I have to admit that my little boy loves animals. He took a map at the entrance and practically ran to the dolphin exhibit. After working with his Daddy to pet the dolphins, we headed to the sting ray and shark exhibit. Lo and behold, we got to the tank in time for a show!

Robby was so cute sitting on the floor in front of the giant aquarium, attentively absorbing everything the speaker was saying. He never squirmed and didn't get up to walk around like many of the other kids. In that moment he looked so grown up, I found myself feeling both pride and sadness simultaneously.

After visiting the sharks and rays, we headed over to the Sea Lion exhibit. My Dad surprised Robby and bought a tray of sea lion food so that he could feed them. I found it somewhat ironic when my Dad handed Robby a tray of dead fish. After all, he was the person responsible for buying Robby his fish aquarium. Because just about every resident that has swum in its waters has met an untimely death, I figured that it was easier to just give Robby his fish already belly side up and save us some trouble!

Robby was delighted to feed the sea lions. After throwing his first fish into the waiting mouth, he looked at me and squealed, "I've never fed a sea lion before in my whole entire five year life." He then proceeded to toss another fish to the crowd of sea lions below.

Yet again I found myself feeling a sense of maternal pride.

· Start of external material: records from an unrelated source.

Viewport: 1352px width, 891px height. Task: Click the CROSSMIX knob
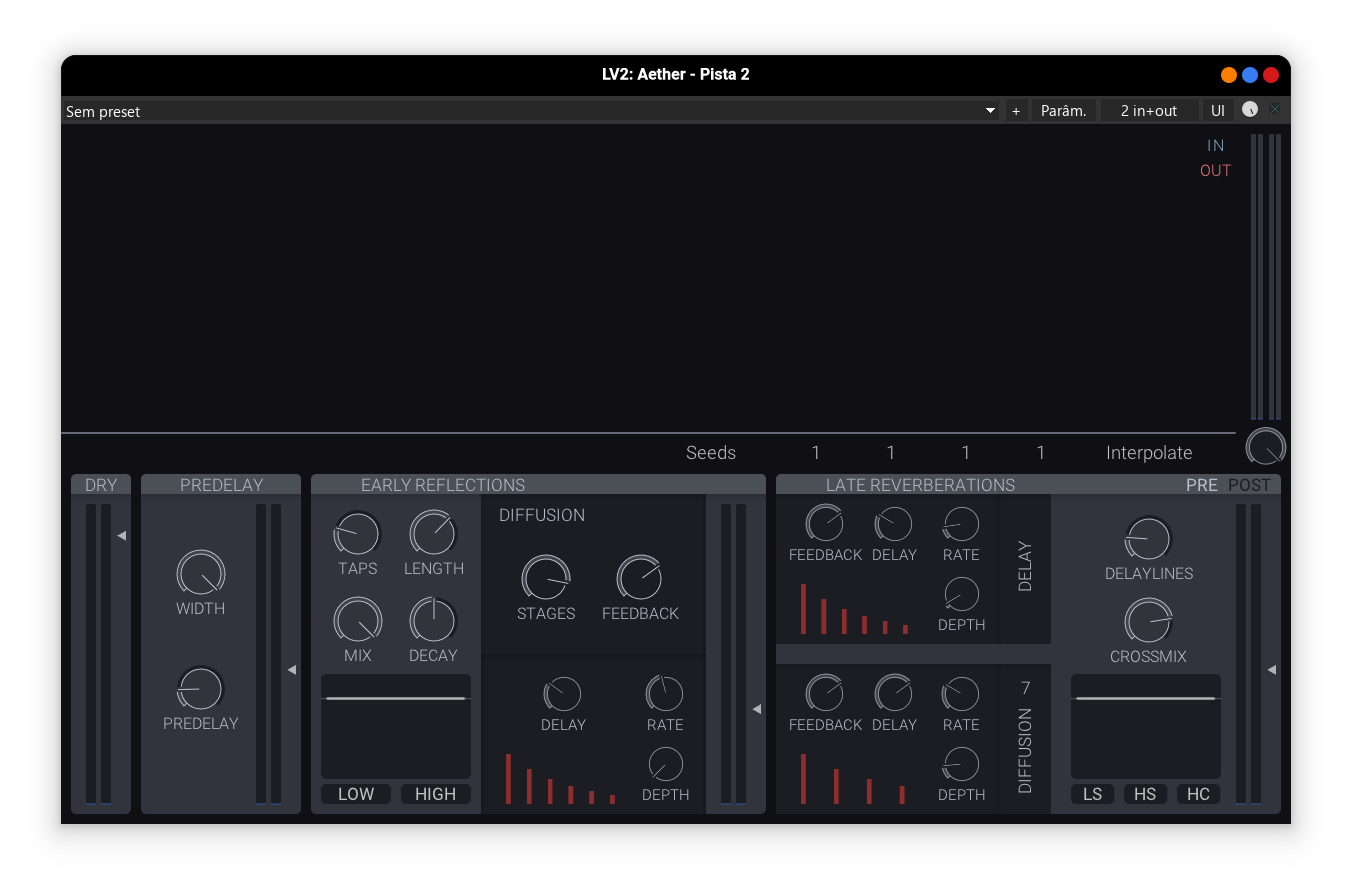click(1148, 621)
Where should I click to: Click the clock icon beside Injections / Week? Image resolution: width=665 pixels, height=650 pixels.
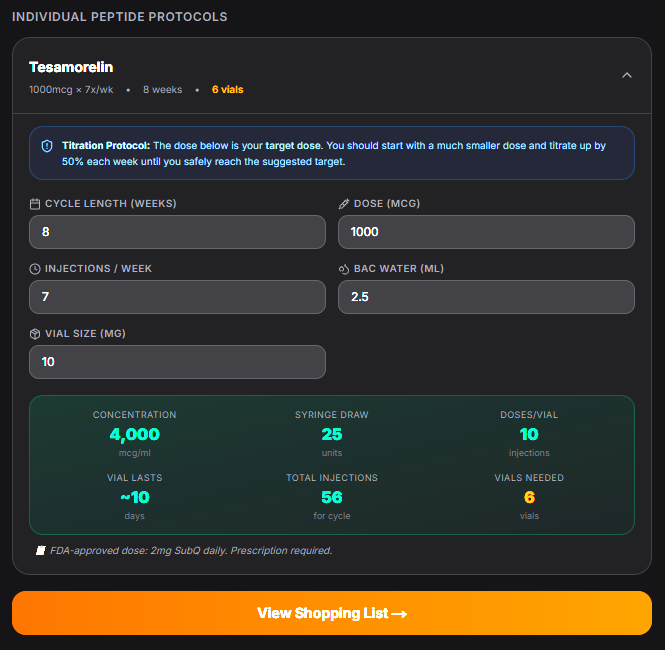coord(35,269)
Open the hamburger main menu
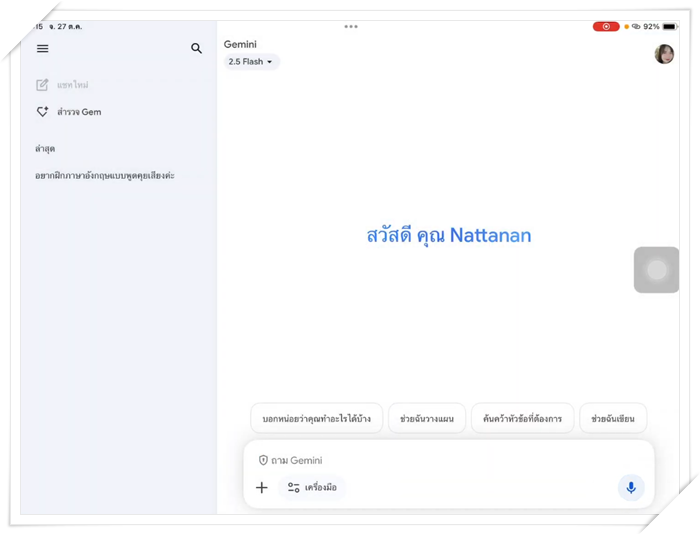Image resolution: width=700 pixels, height=535 pixels. point(43,49)
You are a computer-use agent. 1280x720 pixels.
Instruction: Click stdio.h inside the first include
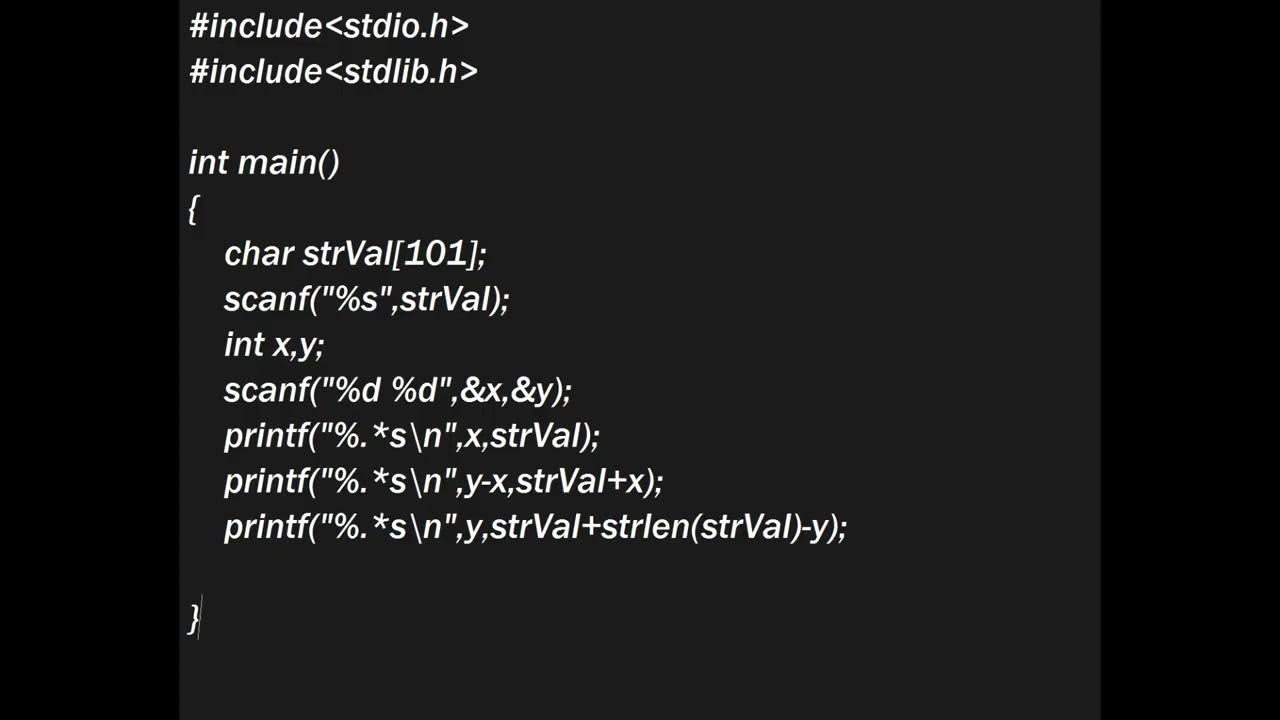[x=396, y=26]
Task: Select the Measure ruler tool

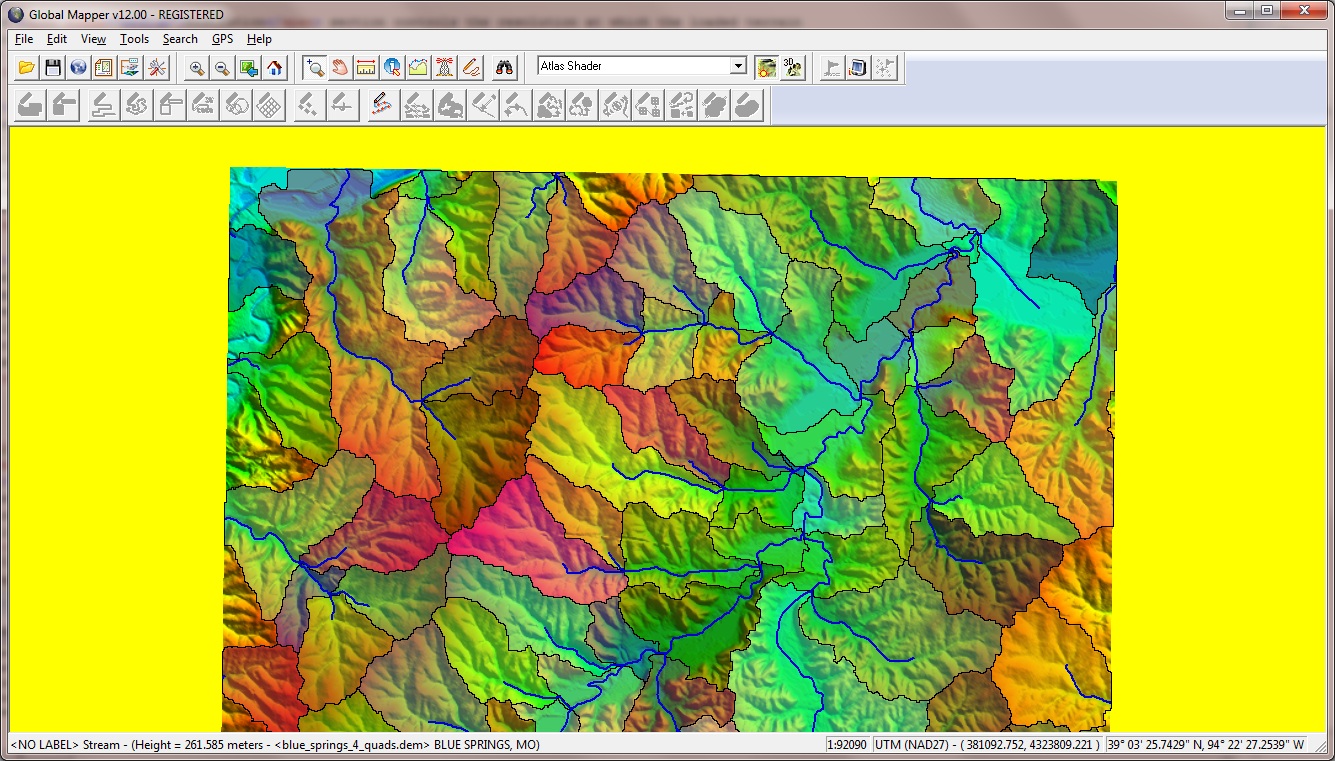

Many of the other visitors were teasing the sea lions with the fish, dangling the food above them without releasing it. The animals were yelping and begging to be fed, yet the tourists continued to taunt them. Robby remarked that he felt the people were being mean, and that it "wasn't nice" not to give the fish to the sea lions. He never made them beg and simply enjoyed watching them eat. I think that this small observation speaks to his sensitivity and compassion!

Robby, it turns out, wasn't the only person impressed by the sea lion exhibit. My Dad considers himself fortunate enough to have witnessed what apparently was an awesome sight. He saw a sea lion poop in the water while swimming. Now Robby and my Dad have deep conversations about, you guessed it, poop!

My favorite part of the day was, without doubt, the Shamu killer whale show. While I was impressed with the tricks performed by the giant animals, I enjoyed watching Robby's reaction much more than watching the whales. His unbridled enthusiasm and pure delight came shining through his eyes and expressions as he watched the show.

When the show started, the whale swam underwater and jumped, performing a back flip in the center of the pool. Robby spontaneously screamed, "Oh my gosh, this is the most amazing thing ever. I'm so happy!" I will never forget the pure joy in his voice and the astonishment in his eyes. That single moment was worth the price of admission.

That night Robby giggled himself to sleep. He woke up two times in the middle of the night, once to remind me that he fed a sea lion and the second time to talk about the Shamu show. I worried that the combination of the heat and Robby's ultra high expectations might cause Sea World to fall short. I am thrilled that was not the case. After months of anticipation, and despite the 110 degree temperatures, we had a wonderful Sea World adventure!